As American editors sharpen their pencils, some advice on writing short

If two examples constitute a trend, then a movement is afoot among editors to encourage short writing. It began at The Washington Post, where an editor argued that many stories could be tighter. Before you could say “Strunk and White,” an editor at The Wall Street Journal made the same case.

What came next was predictable, and, from the point of view of us long-winded scribes, delectable. A writer declared, essentially, “Editor, heal thyself,” creating a marked-up version of the memo to cut its clutter.

As the author of the recent book "How to Write Short: Word Craft for Fast Times," I found these developments encouraging, and, I must say, potentially profitable. Dear editors at the Post and the WSJ (and, if I may add, The New York Times), if you want to encourage tighter writing, please buy a couple of copies of my book and leave them in the break rooms.
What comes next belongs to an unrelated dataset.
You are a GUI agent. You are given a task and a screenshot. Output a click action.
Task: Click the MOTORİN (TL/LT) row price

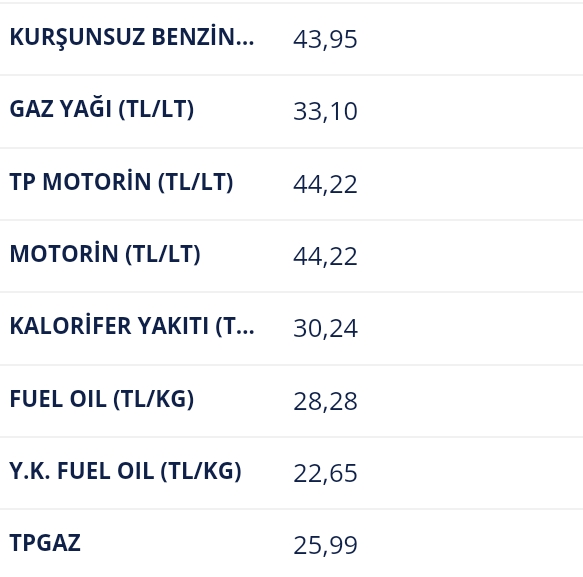(325, 257)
Here is a free sample. It comes, as always, from the toolbox of Donald Murray, America’s greatest writing teacher ever: “Brevity comes from selection, not compression.” Here’s the idea: If you have a 700-word story, with room for only 500 words, don’t squeeze every quote or anecdote. Instead, cut the quote or anecdote that does the least work.

Related NewsU course: Writing short training package

Do not, as Sir Arthur Quiller-Couch advised his students a century ago, “Murder your darlings.” No, publish your darlings. Knock off your brats.

That said, word editing still matters, as that rogue at the WSJ demonstrated. In Chapter 19 of “How to Write Short,” I take on perhaps the most famous pep talk on short writing ever delivered. Here is, appropriately, a short version of that chapter:

Cut it short.

I am ready to rebel against one of the most revered statements ever uttered by a teacher of writing. Delivered to his Cornell students over decades, this phrase was written by Professor William Strunk Jr. in the original version of The Elements of Style: “Omit needless words.” To which he added a now oft-quoted paragraph:

“Vigorous writing is concise. A sentence should contain no unnecessary words, a paragraph no unnecessary sentences, for the same reason that a drawing should have no unnecessary lines and a machine no unnecessary parts. This requires not that the writer make all his sentences short, or that he avoid all detail and treat his subjects only in outline, but that he make every word tell.”

I count 65 words in this worthy or wordy paragraph. So which is it? Worthy or wordy? To answer that question, I decided to try reining in that paragraph within the corral of a 140-character tweet. Such an experiment might reveal pathways to intelligent cutting. I began by plugging the paragraph into Twitter to find that those 65 words equaled 386 characters, 246 over the limit. I looked for ways to whittle it down:

“Vigorous writing is concise. A sentence should contain no extra words for the same reason that a drawing should have no extra lines. Not all sentences need be short and without detail. But every word must tell.”

What have we done here?

    Preserved the topic sentence
  • Substituted the shorter extra for unnecessary (not exact synonyms, but close)
  • Cut the analogy to a machine, preserving the one about drawing, which is more organic and protects the use of lines, a measurement for both artists and writers
  • Kept the focus on the writing and not the writer, eliminating words necessary to describe the producer in favor of the product

That got us from 65 to 37 words, bringing the character count from 386 to 211, much tighter, but still not within Twitter margins. Let’s try again:

“Strong writing is concise. A text should have no extra words like a drawing with no extra lines. A sentence can be long with detail. But every word must tell.”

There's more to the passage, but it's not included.